> **ABOUT THIS TASK**: Where the records below show the word "with" in a line, please copy that line.

> **DATA SHOWN**:
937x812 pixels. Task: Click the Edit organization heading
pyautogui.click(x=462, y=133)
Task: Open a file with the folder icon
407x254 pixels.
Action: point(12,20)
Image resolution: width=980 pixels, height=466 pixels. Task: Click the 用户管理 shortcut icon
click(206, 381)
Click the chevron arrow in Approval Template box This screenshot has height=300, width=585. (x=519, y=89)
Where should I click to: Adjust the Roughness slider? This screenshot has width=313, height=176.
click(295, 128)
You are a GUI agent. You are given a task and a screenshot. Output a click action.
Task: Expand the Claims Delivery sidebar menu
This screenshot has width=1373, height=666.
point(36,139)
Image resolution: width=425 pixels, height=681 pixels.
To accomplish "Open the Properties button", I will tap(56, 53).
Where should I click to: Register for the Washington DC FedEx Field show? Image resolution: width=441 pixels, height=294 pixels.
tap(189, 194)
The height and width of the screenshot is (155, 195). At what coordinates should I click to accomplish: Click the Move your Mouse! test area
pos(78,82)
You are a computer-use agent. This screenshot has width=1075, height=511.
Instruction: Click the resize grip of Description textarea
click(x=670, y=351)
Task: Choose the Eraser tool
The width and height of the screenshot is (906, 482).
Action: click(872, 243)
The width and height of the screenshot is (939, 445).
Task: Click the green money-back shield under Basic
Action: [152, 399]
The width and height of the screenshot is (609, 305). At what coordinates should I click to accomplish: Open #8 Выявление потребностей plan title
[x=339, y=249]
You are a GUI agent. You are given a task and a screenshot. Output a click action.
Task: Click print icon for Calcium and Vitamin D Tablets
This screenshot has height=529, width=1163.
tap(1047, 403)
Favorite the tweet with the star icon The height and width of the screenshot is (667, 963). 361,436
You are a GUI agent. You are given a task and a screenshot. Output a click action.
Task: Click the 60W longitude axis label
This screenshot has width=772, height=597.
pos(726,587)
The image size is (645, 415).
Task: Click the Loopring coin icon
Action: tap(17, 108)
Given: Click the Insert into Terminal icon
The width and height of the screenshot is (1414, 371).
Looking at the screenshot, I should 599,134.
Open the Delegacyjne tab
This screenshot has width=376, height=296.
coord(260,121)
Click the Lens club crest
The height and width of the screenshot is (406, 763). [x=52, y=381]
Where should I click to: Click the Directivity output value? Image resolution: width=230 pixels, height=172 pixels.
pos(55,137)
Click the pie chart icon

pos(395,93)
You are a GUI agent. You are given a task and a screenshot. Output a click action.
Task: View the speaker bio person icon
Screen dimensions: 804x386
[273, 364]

> **SOLUTION TO THE EXERCISE**:
Task: Open a file with the folder icon
Favorite the tweet with the star icon The height and width of the screenshot is (667, 963). 361,436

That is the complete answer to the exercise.